Currently for collecting the Net 6 Runtime counters we consume the Event counter values via the EventListener API and publishing the counters to Geneva monitoring platform and Kusto logs.

That approach of using EventListener to proxy counters over to Geneva specific APIs (IFx?) still works, but if you are interested I'd no longer consider it the simplest option. It was a stop-gap technique while OpenTelemetry support wasn't yet available. OpenTelemetry now has direct support for exporting data to Geneva if you would like to retire your EventListener adapter. https://eng.ms/docs/products/geneva/collect/instrument/opentelemetrydotnet/otel-metrics has more info about how that works.

Tejasri12 commented 8 months ago

OpenTelemetry now has direct support for exporting data to Geneva if you would like to retire your EventListener adapter.

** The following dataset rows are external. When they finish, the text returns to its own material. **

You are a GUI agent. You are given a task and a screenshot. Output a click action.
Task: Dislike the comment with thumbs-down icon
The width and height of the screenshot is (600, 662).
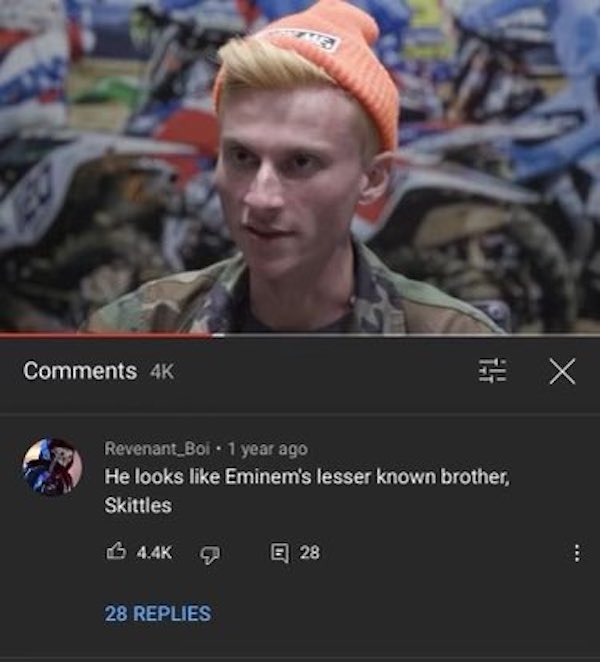click(x=209, y=554)
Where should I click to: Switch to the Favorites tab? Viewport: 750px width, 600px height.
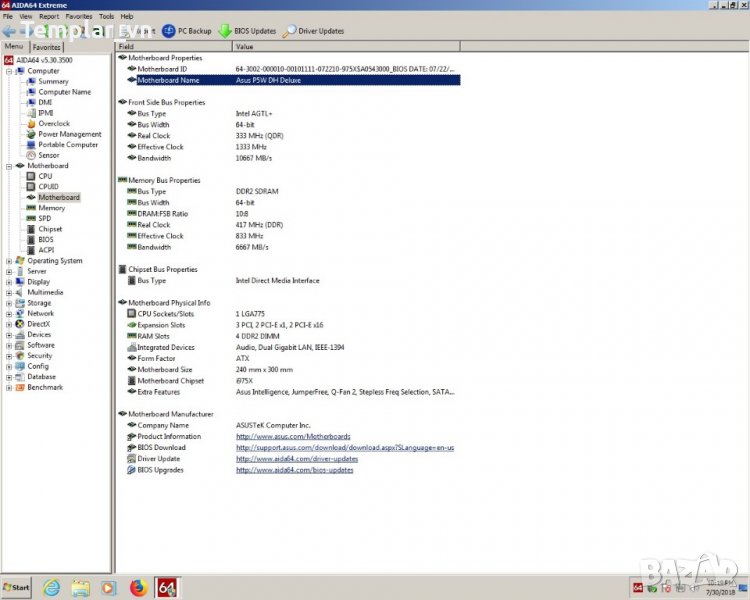46,47
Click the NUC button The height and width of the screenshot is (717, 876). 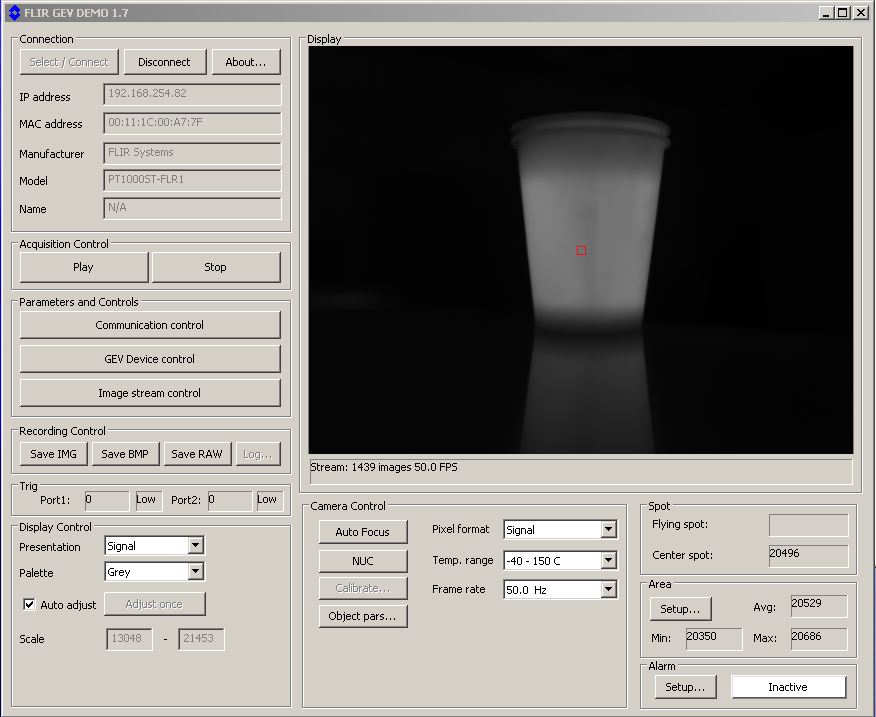click(x=362, y=561)

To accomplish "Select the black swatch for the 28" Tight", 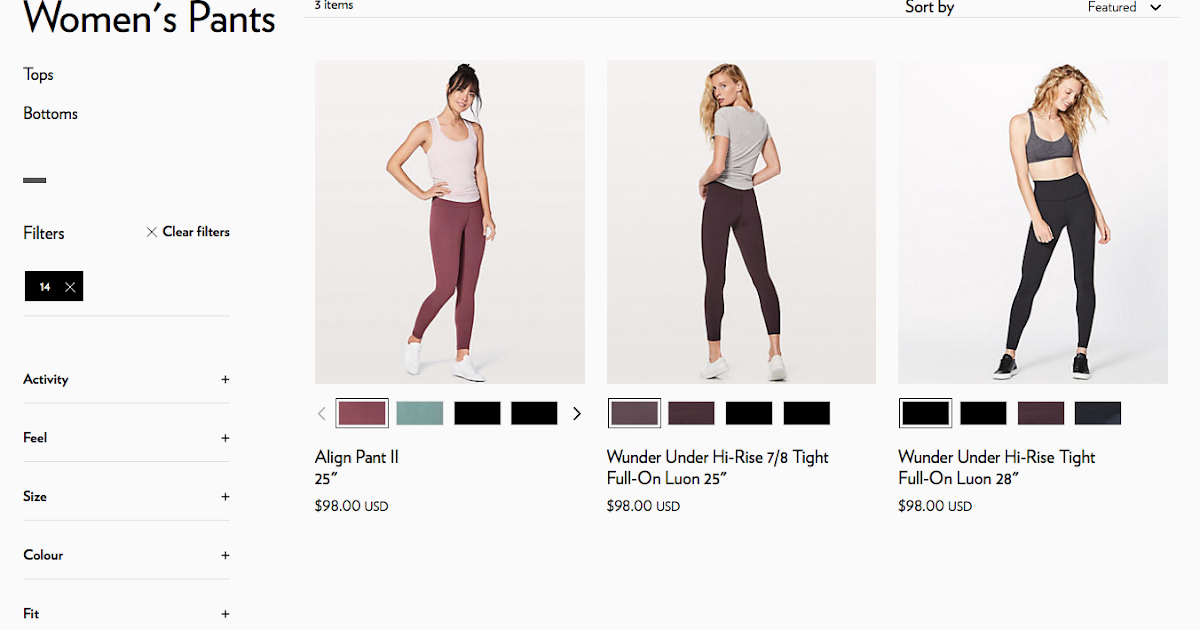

We are using OpenTelemetry to collect Net 6 metrics but it doesn't have support to write to Kusto(Azure Data explorer). Earlier, With NetFramwork we were collecting metrics in Geneva and Kusto. Having metrics in Kusto helped us run queries for Performance metric review/operations. This was the reason to use EventListener to collect metrics in Kusto. Also OpenTelemetry doesn't support collecting metrics from EventSource "Microsoft-Windows-DotNETRuntime"